Reputation: 993
I have the following C++ code which uses zlib to compress a memory buffer into a gzip encoded stream:
void compress(const std::vector<char>& src)
{
static constexpr int DEFAULT_WINDOW_BITS = 15;
static constexpr int GZIP_WINDOW_BITS = DEFAULT_WINDOW_BITS + 16;
static constexpr int GZIP_MEM_LEVEL = 8;
z_stream stream;
const auto srcData = reinterpret_cast<unsigned char*>(const_cast<char*>(src.data()));
stream.zalloc = Z_NULL;
stream.zfree = Z_NULL;
stream.opaque = Z_NULL;
stream.next_in = srcData;
stream.avail_in = src.size();
auto result = deflateInit2(&stream,
Z_DEFAULT_COMPRESSION,
Z_DEFLATED,
GZIP_WINDOW_BITS,
GZIP_MEM_LEVEL,
Z_DEFAULT_STRATEGY);
if (result == Z_OK)
{
std::vector<char> dest(deflateBound(&stream, stream.avail_in));
const auto destData = reinterpret_cast<unsigned char*>(dest.data());
stream.next_out = destData;
stream.avail_out = dest.size();
result = deflate(&stream, Z_FINISH);
if (result == Z_STREAM_END)
{
std::cout << "Original: " << src.size() << "; compressed: " << dest.size() << std::endl;
}
else
{
std::cerr << "Error when compressing: code " << std::to_string(result);
}
result = deflateEnd(&stream);
if (result != Z_OK)
{
std::cerr << "Error: Cannot destroy deflate stream: code " << std::to_string(result) << std::endl;
}
}
else
{
std::cerr << "Error: Cannot initialize deflate stream: code " << std::to_string(result) << std::endl;
}
}
While the function finishes successfully, I'm getting no compression at all.

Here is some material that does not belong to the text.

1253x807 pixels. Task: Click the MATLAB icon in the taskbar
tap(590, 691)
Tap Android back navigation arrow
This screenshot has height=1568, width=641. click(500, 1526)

In fact, for a 3MB file consisting of just the character 'a' repeated multiple times, I get the following:
Original: 3205841; compressed: 3206843
Am I doing something wrong?
(Notice that this is a simplified version of the original code; in practice, I'd be using RAII and exceptions for resource and error handling).
Upvotes: 1
Views: 552
Reputation: 112239
The comments on the question are the answers, so just to record them here for posterity ...
dest.size()
does not, and cannot be changed by deflate()
. All you get from dest.size()
is the size of your output buffer before compression. You need to look at something that comes back from the deflate()
call in order to determine the size of the compressed result. That can be either dest.size() - strm.avail_out
, or strm.total_out
.
Doing the compression in a single call means that you need to fit both the input and output buffer sizes in an unsigned
, which is usually 32 bits. So you are limited to compressing about 4 GB of data. If you might need to do more, then you would need a loop, calling deflate()
for smaller chunks. Possibly much smaller chunks, measured in 10's or 100's of Kbytes. That is the usual way to use deflate()
, since it takes much less memory and keeps your routine from being a resource hog in that regard.
deflateBound()
is specifically for the purpose of supporting the use of a single deflate()
call. It provides an upper bound on the possible compressed size, which can be a smidge larger than the input data. That is the case when the input data is incompressible, e.g. already compressed or random.
Upvotes: 2